Instructions for the task =
Repeat every record exactly.

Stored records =
┌──

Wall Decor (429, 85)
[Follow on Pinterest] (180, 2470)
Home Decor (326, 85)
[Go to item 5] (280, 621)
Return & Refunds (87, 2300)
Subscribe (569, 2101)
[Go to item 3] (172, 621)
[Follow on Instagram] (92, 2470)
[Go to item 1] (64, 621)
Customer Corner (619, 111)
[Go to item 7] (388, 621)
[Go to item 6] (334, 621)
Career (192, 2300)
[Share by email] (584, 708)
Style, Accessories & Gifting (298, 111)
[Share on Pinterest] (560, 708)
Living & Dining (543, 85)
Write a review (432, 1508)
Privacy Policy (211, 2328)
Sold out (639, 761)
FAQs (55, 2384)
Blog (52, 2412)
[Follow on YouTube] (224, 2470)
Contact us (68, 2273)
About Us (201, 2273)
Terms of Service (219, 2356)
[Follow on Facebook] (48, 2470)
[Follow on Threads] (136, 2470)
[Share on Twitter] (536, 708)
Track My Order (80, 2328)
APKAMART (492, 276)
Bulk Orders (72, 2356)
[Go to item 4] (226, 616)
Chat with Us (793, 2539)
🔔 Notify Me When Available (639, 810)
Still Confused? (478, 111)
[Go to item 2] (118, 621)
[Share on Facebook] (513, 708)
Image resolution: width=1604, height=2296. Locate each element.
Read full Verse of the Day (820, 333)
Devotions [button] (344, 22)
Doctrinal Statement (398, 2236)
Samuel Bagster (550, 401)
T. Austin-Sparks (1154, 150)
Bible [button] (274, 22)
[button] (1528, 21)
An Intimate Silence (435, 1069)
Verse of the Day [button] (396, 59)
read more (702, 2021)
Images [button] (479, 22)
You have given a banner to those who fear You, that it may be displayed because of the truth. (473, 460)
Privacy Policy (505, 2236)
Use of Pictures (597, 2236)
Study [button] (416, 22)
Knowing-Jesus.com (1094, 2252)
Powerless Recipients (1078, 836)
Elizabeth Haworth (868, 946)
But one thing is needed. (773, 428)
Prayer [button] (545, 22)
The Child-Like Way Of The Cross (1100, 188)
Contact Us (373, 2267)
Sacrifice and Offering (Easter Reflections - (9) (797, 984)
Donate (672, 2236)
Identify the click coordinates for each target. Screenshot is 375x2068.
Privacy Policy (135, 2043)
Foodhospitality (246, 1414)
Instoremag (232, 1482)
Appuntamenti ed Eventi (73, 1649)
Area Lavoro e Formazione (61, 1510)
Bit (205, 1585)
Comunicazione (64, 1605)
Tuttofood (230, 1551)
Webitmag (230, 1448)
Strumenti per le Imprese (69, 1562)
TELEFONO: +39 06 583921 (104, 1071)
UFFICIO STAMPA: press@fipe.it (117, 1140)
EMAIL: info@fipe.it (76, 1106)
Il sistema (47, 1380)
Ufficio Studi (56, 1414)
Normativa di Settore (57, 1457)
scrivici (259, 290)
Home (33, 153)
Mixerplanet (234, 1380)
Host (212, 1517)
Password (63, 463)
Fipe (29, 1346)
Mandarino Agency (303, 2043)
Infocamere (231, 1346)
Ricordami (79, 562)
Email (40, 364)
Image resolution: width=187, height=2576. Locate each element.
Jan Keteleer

└──

Exercise output =
Wall Decor (429, 85)
[Follow on Pinterest] (180, 2470)
Home Decor (326, 85)
[Go to item 5] (280, 621)
Return & Refunds (87, 2300)
Subscribe (569, 2101)
[Go to item 3] (172, 621)
[Follow on Instagram] (92, 2470)
[Go to item 1] (64, 621)
Customer Corner (619, 111)
[Go to item 7] (388, 621)
[Go to item 6] (334, 621)
Career (192, 2300)
[Share by email] (584, 708)
Style, Accessories & Gifting (298, 111)
[Share on Pinterest] (560, 708)
Living & Dining (543, 85)
Write a review (432, 1508)
Privacy Policy (211, 2328)
Sold out (639, 761)
FAQs (55, 2384)
Blog (52, 2412)
[Follow on YouTube] (224, 2470)
Contact us (68, 2273)
About Us (201, 2273)
Terms of Service (219, 2356)
[Follow on Facebook] (48, 2470)
[Follow on Threads] (136, 2470)
[Share on Twitter] (536, 708)
Track My Order (80, 2328)
APKAMART (492, 276)
Bulk Orders (72, 2356)
[Go to item 4] (226, 616)
Chat with Us (793, 2539)
🔔 Notify Me When Available (639, 810)
Still Confused? (478, 111)
[Go to item 2] (118, 621)
[Share on Facebook] (513, 708)
Image resolution: width=1604, height=2296. Locate each element.
Read full Verse of the Day (820, 333)
Devotions [button] (344, 22)
Doctrinal Statement (398, 2236)
Samuel Bagster (550, 401)
T. Austin-Sparks (1154, 150)
Bible [button] (274, 22)
[button] (1528, 21)
An Intimate Silence (435, 1069)
Verse of the Day [button] (396, 59)
read more (702, 2021)
Images [button] (479, 22)
You have given a banner to those who fear You, that it may be displayed because of the truth. (473, 460)
Privacy Policy (505, 2236)
Use of Pictures (597, 2236)
Study [button] (416, 22)
Knowing-Jesus.com (1094, 2252)
Powerless Recipients (1078, 836)
Elizabeth Haworth (868, 946)
But one thing is needed. (773, 428)
Prayer [button] (545, 22)
The Child-Like Way Of The Cross (1100, 188)
Contact Us (373, 2267)
Sacrifice and Offering (Easter Reflections - (9) (797, 984)
Donate (672, 2236)
Identify the click coordinates for each target. Screenshot is 375x2068.
Privacy Policy (135, 2043)
Foodhospitality (246, 1414)
Instoremag (232, 1482)
Appuntamenti ed Eventi (73, 1649)
Area Lavoro e Formazione (61, 1510)
Bit (205, 1585)
Comunicazione (64, 1605)
Tuttofood (230, 1551)
Webitmag (230, 1448)
Strumenti per le Imprese (69, 1562)
TELEFONO: +39 06 583921 (104, 1071)
UFFICIO STAMPA: press@fipe.it (117, 1140)
EMAIL: info@fipe.it (76, 1106)
Il sistema (47, 1380)
Ufficio Studi (56, 1414)
Normativa di Settore (57, 1457)
scrivici (259, 290)
Home (33, 153)
Mixerplanet (234, 1380)
Host (212, 1517)
Password (63, 463)
Fipe (29, 1346)
Mandarino Agency (303, 2043)
Infocamere (231, 1346)
Ricordami (79, 562)
Email (40, 364)
Image resolution: width=187, height=2576. Locate each element.
Jan Keteleer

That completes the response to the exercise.